As vacinas clássicas contra a gripe comum ou outras doenças não serão afetadas por esta vacina
O aumento do risco de narcolepsia entre as crianças vacinadas contra o vírus da gripe H1N1 será investigado pela Organização Mundial da Saúde (OMS). Vários países serão observados, já que desde agosto de 2009, mesmo depois de uma grande campanha de vacinação, foram constatados casos.

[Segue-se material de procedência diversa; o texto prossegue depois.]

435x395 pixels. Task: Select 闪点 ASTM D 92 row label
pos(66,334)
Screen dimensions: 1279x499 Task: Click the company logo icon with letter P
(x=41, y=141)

Os países que apresentaram episódios frequentes foram a Finlândia, a Suécia e a Islândia. A Finlândia revelou suspeita de que a vacina Pandemrix, do laboratório GlaxoSmithKline, deve ter contribuído para a multiplicação súbita de casos de narcolepsia entre os anos 2009 e 2010 em crianças e adolescentes.
O farmacêutico e tutor do Portal Educação, Ronaldo de Jesus, lembra que a história mostra que muitos efeitos graves são descritos após um medicamento ser consumido em larga escala.
“Na verdade, a última fase dos estudos clínicos ocorre mesmo após a liberação do medicamento para comercialização. Assim, o fato de aparecer efeitos adversos não é incomum. O que não foi normal foi a velocidade de desenvolvimento e comercialização da nova vacina, que teria sido justificada pela necessidade mundial frente à pandemia de 2009”, ressalta.
A narcolepsia, ou também conhecida como doença de Gélineau, é um problema pouco comum que consiste em ataques de sono irresistíveis, que costumam acontecer de repente e com um cansaço muito forte.
Vale ressaltar que, de acordo com a ONU, as vacinas clássicas contra a gripe comum ou outras doenças não serão afetadas por esta vacina. “Assim, é possível que em breve ocorra um anúncio de fabricante de medicamentos retirando o produto do mercado ou alterando seu processo de fabricação”, conclui o farmacêutico.